Since I wasn’t given any particular subject to blog about by the kind folk at IndiePendent, I thought I might just say a few words about how my latest meisterwork, ‘The Brain Full of Holes’ (available at all good outlets from Peachtree Books) came about. Who knows, it might prompt someone to buy it although I have to admit it’s a bit of a mystery to me why people want to hear what writers have to say. There is a hideous worldwide conspiracy to dupe the reading public into believing that writers have some insight into reality that is denied ordinary mortals. The truth is that authors – especially the well-known and successful ones – don’t know squat. Fortunately I’m neither very well-known or particularly successful (are you allowed to say that in the US?) so feel well qualified to spout off.

Writers are strange; all of ‘em, no exceptions. We don’t have proper jobs. We spend most of our days wearing scruffy clothes, drinking diet coke and avoiding work, mainly by trawling the internet in an aimless fashion until our eyeballs melt. Or, at least, that’s what I do. Consequently, most days end with a vague and queasy feeling that I’m wasting what’s left of my life. Which I probably am. To paraphrase the great Bill Bailey, the universe, although still expanding, is slowing, and will, eventually succumb to the laws of entropy and collapse in on itself, thereby rendering all human activity ultimately pointless. Which makes me feel much better about spending so much time uploading video clips to Facebook and looking at questionable pictures of misbehaving celebrities.

- **Parts of the exercise**
1. Reproduce word for word everything in the blog post from "Since I wasn’t" down to "to spout off.".
2. According to the blog post, which publisher offers 'The Brain Full of Holes'?
These entries come from a source other than the blog post.

(Data records)

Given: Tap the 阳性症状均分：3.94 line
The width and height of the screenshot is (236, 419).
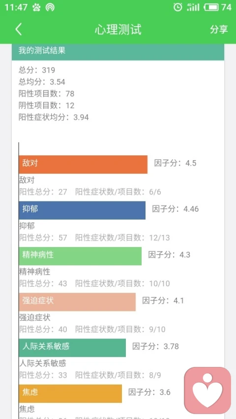Looking at the screenshot, I should click(54, 117).
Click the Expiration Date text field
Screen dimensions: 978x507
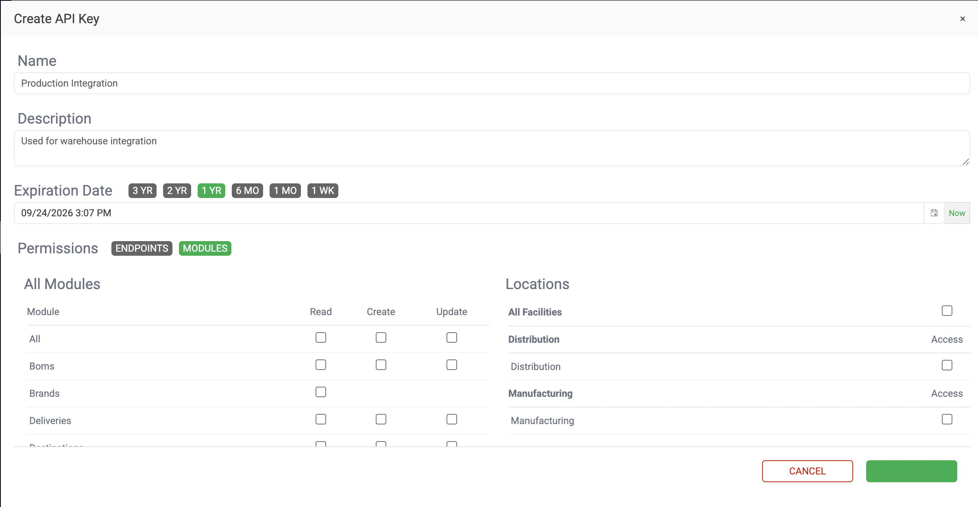tap(468, 213)
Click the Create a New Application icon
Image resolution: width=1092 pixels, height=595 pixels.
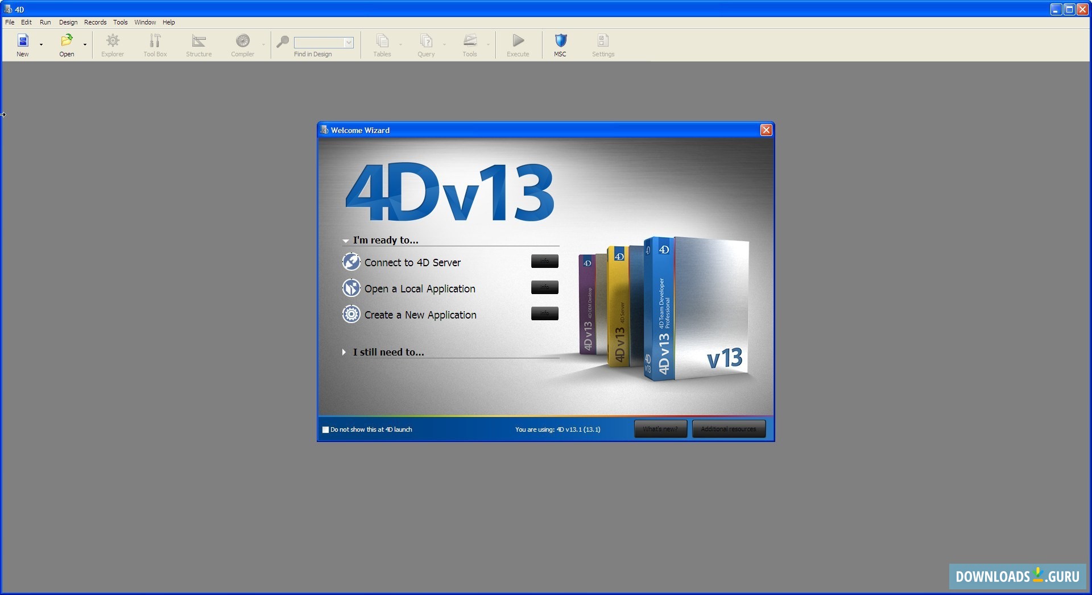pyautogui.click(x=351, y=315)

- **Full answers**
1.
Since I wasn’t given any particular subject to blog about by the kind folk at IndiePendent, I thought I might just say a few words about how my latest meisterwork, ‘The Brain Full of Holes’ (available at all good outlets from Peachtree Books) came about. Who knows, it might prompt someone to buy it although I have to admit it’s a bit of a mystery to me why people want to hear what writers have to say. There is a hideous worldwide conspiracy to dupe the reading public into believing that writers have some insight into reality that is denied ordinary mortals. The truth is that authors – especially the well-known and successful ones – don’t know squat. Fortunately I’m neither very well-known or particularly successful (are you allowed to say that in the US?) so feel well qualified to spout off.

2. Peachtree Books